Given information START

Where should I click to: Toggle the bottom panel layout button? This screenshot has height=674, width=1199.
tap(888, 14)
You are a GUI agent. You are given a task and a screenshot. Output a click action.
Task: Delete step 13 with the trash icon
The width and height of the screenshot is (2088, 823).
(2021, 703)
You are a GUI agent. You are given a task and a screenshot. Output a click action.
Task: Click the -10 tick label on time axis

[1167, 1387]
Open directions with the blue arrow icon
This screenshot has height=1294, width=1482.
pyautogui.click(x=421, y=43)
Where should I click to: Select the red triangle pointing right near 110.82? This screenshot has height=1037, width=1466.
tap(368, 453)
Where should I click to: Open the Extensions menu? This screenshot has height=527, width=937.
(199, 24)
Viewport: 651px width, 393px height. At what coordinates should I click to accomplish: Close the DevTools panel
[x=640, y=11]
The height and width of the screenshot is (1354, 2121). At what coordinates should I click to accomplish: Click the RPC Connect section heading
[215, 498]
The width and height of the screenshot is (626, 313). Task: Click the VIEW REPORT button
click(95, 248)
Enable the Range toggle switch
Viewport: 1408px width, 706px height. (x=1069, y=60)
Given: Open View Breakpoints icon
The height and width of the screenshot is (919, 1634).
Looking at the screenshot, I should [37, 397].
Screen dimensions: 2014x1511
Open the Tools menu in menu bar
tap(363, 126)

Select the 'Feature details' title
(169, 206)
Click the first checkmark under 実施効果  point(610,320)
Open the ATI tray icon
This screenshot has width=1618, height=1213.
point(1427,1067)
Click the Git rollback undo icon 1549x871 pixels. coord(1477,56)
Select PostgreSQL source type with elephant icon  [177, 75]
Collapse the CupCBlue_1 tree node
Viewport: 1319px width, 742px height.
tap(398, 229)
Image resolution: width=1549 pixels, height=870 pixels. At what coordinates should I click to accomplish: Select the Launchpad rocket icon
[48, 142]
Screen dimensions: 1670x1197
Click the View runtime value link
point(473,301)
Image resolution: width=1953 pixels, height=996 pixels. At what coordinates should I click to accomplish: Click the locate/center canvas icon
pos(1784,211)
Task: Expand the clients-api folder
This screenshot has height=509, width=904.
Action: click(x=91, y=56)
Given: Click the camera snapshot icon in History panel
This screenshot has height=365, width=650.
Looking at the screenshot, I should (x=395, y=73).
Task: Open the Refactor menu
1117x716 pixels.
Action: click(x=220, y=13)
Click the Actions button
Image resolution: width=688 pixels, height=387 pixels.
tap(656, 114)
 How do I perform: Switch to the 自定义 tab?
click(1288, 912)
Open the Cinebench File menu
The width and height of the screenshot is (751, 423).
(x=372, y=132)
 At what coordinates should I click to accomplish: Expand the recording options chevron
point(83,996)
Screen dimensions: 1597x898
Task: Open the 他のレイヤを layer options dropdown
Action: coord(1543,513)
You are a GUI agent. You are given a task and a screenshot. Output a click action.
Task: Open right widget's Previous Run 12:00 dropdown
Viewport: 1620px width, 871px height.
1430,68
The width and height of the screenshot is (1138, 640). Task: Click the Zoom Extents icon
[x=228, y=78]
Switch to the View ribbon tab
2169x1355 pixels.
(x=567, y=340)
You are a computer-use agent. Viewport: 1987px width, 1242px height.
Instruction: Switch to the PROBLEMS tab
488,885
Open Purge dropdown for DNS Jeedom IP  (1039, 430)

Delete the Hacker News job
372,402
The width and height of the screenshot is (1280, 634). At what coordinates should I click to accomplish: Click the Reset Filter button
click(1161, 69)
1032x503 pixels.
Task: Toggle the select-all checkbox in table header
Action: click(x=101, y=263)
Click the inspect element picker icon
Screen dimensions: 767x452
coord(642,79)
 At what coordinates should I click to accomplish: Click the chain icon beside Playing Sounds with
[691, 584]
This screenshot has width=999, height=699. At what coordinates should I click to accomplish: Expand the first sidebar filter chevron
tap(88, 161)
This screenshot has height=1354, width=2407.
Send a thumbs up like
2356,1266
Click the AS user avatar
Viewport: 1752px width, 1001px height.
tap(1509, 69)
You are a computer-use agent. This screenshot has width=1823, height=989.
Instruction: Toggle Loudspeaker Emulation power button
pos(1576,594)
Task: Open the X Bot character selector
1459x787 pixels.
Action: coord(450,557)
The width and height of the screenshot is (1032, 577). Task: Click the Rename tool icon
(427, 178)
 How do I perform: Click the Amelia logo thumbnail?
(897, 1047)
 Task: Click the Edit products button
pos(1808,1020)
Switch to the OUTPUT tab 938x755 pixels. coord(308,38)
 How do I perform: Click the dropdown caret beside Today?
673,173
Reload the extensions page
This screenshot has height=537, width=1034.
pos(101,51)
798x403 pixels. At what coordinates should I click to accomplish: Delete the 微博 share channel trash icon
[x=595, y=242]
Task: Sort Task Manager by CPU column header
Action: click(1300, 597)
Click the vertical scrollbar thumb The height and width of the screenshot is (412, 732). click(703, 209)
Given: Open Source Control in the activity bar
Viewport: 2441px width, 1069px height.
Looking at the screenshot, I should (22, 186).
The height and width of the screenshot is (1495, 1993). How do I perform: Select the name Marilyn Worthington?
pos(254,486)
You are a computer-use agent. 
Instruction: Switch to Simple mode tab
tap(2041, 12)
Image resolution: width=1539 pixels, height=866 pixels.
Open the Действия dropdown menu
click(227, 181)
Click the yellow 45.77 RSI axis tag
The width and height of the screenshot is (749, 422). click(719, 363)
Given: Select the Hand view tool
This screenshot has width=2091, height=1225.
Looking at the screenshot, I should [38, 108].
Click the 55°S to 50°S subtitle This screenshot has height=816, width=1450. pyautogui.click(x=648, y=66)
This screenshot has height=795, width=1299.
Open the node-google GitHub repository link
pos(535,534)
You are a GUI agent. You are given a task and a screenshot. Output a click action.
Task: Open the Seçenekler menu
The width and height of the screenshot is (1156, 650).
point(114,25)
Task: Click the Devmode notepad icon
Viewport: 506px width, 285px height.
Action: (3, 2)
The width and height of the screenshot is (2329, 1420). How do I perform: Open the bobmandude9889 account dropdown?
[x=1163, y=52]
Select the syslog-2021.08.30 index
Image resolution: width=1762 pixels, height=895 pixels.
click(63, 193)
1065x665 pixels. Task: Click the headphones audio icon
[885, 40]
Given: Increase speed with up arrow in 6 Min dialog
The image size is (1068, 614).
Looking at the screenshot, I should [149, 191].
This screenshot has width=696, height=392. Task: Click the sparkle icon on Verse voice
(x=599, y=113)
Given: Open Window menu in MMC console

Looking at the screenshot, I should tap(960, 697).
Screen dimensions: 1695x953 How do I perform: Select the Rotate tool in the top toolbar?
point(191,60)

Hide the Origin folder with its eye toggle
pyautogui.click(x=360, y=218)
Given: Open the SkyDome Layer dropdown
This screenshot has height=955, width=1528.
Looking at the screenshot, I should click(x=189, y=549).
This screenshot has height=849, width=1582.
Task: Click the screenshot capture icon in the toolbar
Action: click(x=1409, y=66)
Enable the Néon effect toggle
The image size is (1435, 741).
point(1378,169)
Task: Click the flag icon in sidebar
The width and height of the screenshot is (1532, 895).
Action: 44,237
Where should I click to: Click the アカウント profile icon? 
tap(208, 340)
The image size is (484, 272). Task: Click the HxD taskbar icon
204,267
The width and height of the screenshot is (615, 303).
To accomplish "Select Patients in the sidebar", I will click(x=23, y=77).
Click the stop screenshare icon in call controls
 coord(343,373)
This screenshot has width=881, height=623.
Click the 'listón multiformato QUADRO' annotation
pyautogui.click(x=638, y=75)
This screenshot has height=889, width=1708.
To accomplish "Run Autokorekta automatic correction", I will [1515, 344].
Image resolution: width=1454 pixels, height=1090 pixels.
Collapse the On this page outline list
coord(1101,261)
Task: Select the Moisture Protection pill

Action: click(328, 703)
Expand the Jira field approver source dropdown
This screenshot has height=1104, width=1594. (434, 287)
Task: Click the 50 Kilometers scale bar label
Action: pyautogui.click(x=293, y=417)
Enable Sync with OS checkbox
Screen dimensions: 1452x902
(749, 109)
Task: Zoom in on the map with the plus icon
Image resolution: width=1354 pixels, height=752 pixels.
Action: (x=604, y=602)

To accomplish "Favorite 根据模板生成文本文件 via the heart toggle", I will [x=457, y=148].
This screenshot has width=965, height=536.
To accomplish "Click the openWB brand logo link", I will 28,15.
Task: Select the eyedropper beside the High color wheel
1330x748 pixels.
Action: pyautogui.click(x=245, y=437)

Given information END

## What is being asked
Lines from the entries that contain the string "arrow" must be found and copied.

## Your response
Open directions with the blue arrow icon
Given: Increase speed with up arrow in 6 Min dialog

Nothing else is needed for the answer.